New Road Safety Group Takes Aim at Self-Driving Cars

▼ Summary
– A new advocacy group called SAVE-US is pushing for stricter autonomous vehicle regulations, specifically targeting Tesla to ensure self-driving technology saves lives.
– The group aims to pass laws requiring clearer technology limitations, more detailed public crash reporting, and the use of multiple sensors on vehicles.
– SAVE-US will initially focus on large states like Illinois, New York, and New Jersey, as state laws on autonomous vehicles vary widely across the U.S.
– The group’s leaders believe autonomous technology has life-saving potential but warn that rushing deployment or misleading customers about its limits is unsafe.
– Tesla’s vision-only software strategy is under scrutiny, with a federal investigation opened into its Full Self-Driving feature after reports of traffic violations.
A new advocacy organization is pressuring state legislators to adopt stricter rules for autonomous vehicles, arguing that clearer safety standards are essential for public trust. The coalition, known as Safe Autonomous Vehicles Everywhere in the United States (SAVE-US), insists its mission is to guarantee that emerging self-driving systems protect lives rather than create new dangers. The group’s efforts are squarely aimed at Tesla, which it views as a primary example of insufficient oversight.
Announced this week, the campaign’s objectives include pushing for laws that would compel developers to plainly disclose the operational boundaries of their technology, submit more detailed and publicly accessible crash data, and equip vehicles with multiple types of sensors. Because autonomous vehicle policy in the U.S. is largely determined at the state level, with rules varying from tight restrictions in California to more lenient approaches in Arizona and Texas, the organization plans to focus first on large states such as Illinois, New York, and New Jersey. Shua Sanchez, the group’s national campaign director, confirmed this targeted strategy.
Sanchez, a physicist, and Bob Somers, a technical adviser for SAVE-US, connected earlier this summer outside a regulatory hearing in Oakland, California.
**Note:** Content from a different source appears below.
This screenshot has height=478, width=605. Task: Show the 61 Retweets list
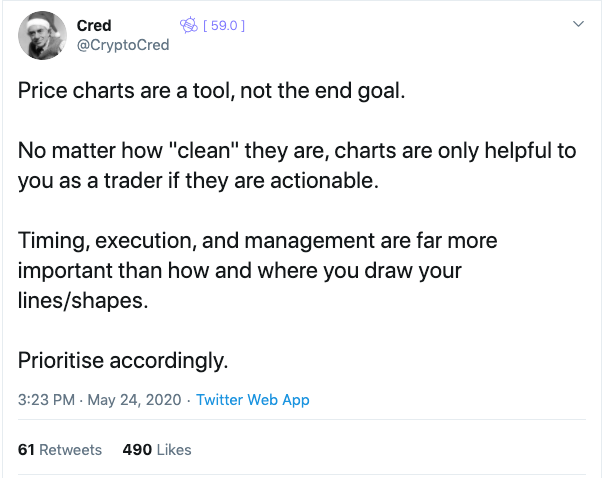coord(60,450)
At that hearing, attorneys for the state’s Department of Motor Vehicles contended that Tesla should have its license to produce and sell cars suspended temporarily. They accused the automaker of misleading consumers through its advertising of the Full Self-Driving and Autopilot features, which are driver-assist systems rather than fully autonomous technologies.
Sanchez became involved with the Tesla Takedown movement earlier this year, helping organize protests at a Boston showroom over CEO Elon Musk’s association with an initiative called the Department of Government Efficiency. Somers brought five years of engineering experience from the self-driving company Zoox, though he has since exited the industry. Both agreed in Oakland that while autonomous technology holds enormous potential to reduce traffic fatalities, deploying it too quickly or obscuring its limitations poses serious risks and could undermine public acceptance. A ruling in the Tesla case is expected before year’s end.
“Tesla stands out as the most problematic player in this field, though that doesn’t mean other companies are flawless,” Sanchez remarked. “Without strong regulations, any firm could cut corners on safety.”
Tesla’s approach to automation differs significantly from many rivals. While companies like Waymo and Zoox rely on a combination of cameras, radar, and lidar sensors, often in specially designed robotaxis, Tesla uses a vision-only system. The company asserts that advanced cameras and AI-powered software are sufficient to operate its vehicles safely. This technical philosophy underpins one of Tesla’s major pledges: that cars already on the road could achieve full self-driving capability through a simple over-the-air software update.
Recently, federal authorities opened a probe into Tesla’s Full Self-Driving (Supervised) software after receiving reports of the system running red lights and traveling in opposing lanes. It is important to note that the feature is not autonomous and requires continuous driver supervision.